There are parallels in the slow violence wrought by a pesticide plant to the slow moving, gradually unfolding, tragic and disastrous long-term impacts of climate change on poor people and poor nations that are removed in great distance by space and time and by the many layered complexities of being independent nations from those first world countries who are the biggest emitters of greenhouse gases.

Climate injustice is evident in Nepal today, and in the larger Hindu Kush Himalayan region. In the last few years, Nepal’s mountains, hills and plains have been hit by erratic, extreme weather that climate change has brought. Global warming is leading to rapid retreat of glaciers in high altitudes. In the last few years, many villagers from the country’s mountain districts, have had to migrate due to extreme water shortage as a result of depleting spring sources and snow storages. One example is the village of Dhye in remote Upper Mustang which simply ran out of water due to glacial retreat (Devkota 2013).

Dhye village in Nepal, photo credit: New York Times, April 2020.

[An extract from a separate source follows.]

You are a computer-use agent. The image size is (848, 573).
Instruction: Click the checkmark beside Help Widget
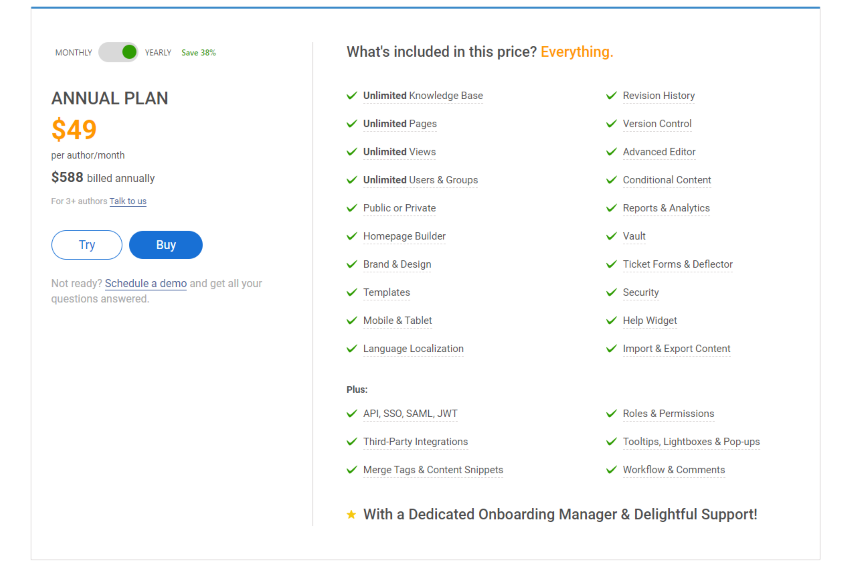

Unfortunately, with little help from the government, the villagers resettled on their own to another perilous location on the river bank, which is vulnerable to flooding[8]. Using the environmental justice lens, it is crucial that these lived experiences of people who are severely impacted by climate change should be made visible and brought to the fore for consideration. Otherwise, it is entirely possible that the suffering of those deeply impacted poor people and the responsibility of those with the responsibility of historical emission of greenhouse gases will remain lost and invisible in the geographical and temporal distances and multi-layered complexities.

Notes:

[1] See Nixon (2011)

[2] See Bullard (1990); Cutter (1995) Mohai et al. (2009)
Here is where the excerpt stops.